Task prompt>
Lines in the listing below that contain the string "computer" are to be found and copied.

Exercise input>
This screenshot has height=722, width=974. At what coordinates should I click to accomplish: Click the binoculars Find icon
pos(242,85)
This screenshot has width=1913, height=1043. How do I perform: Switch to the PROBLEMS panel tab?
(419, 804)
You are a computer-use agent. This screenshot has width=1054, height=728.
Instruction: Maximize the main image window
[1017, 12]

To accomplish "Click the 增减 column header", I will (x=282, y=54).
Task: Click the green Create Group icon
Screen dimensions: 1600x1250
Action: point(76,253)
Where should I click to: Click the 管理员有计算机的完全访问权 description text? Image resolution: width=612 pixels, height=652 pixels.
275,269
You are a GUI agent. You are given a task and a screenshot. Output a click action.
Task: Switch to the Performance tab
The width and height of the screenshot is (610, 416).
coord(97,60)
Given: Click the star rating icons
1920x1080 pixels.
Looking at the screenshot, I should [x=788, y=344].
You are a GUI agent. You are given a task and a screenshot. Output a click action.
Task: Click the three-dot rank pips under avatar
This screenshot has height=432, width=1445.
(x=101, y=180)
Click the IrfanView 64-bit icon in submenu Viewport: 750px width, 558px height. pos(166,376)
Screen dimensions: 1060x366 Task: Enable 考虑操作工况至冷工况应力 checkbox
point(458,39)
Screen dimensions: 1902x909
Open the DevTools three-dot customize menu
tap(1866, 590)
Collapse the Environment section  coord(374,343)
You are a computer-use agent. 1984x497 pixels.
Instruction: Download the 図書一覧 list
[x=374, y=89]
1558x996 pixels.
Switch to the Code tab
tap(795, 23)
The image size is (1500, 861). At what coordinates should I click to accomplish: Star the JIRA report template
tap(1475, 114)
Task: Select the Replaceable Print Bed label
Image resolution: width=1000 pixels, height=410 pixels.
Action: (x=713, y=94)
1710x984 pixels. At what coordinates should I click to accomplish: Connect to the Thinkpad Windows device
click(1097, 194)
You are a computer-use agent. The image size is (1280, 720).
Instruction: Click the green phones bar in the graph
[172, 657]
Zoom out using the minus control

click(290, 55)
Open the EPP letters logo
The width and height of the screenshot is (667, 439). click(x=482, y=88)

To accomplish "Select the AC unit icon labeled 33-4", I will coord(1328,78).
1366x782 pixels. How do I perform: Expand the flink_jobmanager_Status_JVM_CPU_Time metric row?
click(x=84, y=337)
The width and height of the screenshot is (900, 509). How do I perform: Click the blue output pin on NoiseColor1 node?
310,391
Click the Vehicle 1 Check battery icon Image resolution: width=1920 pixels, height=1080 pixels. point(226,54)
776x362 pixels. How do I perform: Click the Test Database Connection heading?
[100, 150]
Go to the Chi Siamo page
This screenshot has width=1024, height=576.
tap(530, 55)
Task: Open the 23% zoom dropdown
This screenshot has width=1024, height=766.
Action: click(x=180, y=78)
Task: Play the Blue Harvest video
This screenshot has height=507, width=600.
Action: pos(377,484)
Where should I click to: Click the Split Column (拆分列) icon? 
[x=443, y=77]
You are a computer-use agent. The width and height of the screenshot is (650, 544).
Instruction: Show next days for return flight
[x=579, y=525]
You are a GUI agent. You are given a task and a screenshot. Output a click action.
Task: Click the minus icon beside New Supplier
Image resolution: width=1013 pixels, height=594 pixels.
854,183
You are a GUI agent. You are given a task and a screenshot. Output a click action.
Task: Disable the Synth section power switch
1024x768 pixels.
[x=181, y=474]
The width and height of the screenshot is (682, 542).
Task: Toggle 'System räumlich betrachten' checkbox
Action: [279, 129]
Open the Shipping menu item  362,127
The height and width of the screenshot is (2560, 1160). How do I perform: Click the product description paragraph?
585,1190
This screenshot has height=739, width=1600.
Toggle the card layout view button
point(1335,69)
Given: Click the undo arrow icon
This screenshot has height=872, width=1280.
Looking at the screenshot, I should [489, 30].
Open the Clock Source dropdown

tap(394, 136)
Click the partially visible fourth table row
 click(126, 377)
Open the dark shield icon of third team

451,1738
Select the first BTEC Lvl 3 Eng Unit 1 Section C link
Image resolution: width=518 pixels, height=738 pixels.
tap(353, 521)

Response>
You are a computer-use agent. This screenshot has width=1054, height=728.
You are a computer-use agent. 1984x497 pixels.
You are a computer-use agent. The image size is (1280, 720).
You are a computer-use agent. The width and height of the screenshot is (650, 544).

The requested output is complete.